> _Task_
List, from the lines below, each one with "computer" in it.

> _Records for this task_

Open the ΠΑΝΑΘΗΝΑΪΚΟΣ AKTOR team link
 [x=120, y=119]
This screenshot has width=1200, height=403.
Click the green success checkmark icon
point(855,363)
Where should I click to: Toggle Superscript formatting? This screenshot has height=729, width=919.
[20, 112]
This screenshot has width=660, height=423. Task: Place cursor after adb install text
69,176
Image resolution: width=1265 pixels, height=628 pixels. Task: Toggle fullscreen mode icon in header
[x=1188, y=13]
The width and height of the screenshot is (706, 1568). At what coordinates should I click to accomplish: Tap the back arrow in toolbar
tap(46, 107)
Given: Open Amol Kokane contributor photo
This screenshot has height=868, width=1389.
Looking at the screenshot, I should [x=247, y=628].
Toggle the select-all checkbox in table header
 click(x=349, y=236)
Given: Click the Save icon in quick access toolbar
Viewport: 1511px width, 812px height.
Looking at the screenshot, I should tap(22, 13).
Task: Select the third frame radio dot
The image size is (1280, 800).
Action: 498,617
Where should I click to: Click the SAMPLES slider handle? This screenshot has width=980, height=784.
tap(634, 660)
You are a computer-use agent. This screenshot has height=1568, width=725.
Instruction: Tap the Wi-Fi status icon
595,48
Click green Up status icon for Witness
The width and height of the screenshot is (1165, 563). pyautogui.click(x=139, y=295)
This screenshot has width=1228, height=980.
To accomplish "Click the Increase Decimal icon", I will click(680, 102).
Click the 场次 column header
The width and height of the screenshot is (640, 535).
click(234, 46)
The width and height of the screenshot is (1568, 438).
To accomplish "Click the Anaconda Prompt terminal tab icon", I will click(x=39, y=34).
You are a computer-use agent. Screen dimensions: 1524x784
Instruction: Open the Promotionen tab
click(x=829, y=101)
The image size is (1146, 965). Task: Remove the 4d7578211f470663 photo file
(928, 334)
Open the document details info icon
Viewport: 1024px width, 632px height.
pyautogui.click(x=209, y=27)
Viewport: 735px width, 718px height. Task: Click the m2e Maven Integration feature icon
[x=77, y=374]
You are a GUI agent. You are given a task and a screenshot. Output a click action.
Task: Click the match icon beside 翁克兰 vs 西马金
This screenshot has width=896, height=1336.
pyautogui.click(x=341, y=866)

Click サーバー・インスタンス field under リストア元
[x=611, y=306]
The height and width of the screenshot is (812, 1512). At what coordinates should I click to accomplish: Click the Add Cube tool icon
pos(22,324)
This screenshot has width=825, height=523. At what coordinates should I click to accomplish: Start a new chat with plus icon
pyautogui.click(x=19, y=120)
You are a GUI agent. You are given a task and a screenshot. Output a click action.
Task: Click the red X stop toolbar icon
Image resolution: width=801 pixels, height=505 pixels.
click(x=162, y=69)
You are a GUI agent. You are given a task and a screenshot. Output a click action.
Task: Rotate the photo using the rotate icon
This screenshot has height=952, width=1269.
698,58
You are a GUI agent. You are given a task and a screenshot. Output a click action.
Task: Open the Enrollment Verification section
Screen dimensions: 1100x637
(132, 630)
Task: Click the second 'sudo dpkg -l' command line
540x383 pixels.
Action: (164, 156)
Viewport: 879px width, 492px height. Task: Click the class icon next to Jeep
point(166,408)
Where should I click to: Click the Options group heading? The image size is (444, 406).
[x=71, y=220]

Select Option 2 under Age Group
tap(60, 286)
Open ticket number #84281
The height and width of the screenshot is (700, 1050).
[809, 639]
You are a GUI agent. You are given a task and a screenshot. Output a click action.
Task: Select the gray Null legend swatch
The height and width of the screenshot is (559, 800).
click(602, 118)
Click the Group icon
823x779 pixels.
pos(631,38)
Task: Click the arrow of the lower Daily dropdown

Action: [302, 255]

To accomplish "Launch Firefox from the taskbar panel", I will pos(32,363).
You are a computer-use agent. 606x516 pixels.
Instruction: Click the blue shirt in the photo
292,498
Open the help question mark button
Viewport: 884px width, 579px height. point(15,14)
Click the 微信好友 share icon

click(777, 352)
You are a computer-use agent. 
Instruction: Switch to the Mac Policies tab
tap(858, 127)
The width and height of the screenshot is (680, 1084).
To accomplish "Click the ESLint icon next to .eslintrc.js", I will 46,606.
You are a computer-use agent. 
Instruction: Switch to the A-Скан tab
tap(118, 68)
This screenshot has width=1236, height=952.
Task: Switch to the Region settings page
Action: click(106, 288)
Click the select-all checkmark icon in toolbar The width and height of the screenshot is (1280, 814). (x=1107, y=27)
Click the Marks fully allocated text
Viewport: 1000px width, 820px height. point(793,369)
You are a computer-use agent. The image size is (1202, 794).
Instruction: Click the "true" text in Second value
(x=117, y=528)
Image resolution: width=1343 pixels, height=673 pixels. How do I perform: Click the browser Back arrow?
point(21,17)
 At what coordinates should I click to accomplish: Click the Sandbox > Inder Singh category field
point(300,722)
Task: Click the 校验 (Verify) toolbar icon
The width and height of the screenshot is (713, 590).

> _Finished exercise_
You are a computer-use agent. This screenshot has height=1568, width=725.
You are a computer-use agent. Screen dimensions: 1524x784
You are a computer-use agent. 606x516 pixels.
You are a computer-use agent. 
You are a computer-use agent. 
You are a computer-use agent. The image size is (1202, 794).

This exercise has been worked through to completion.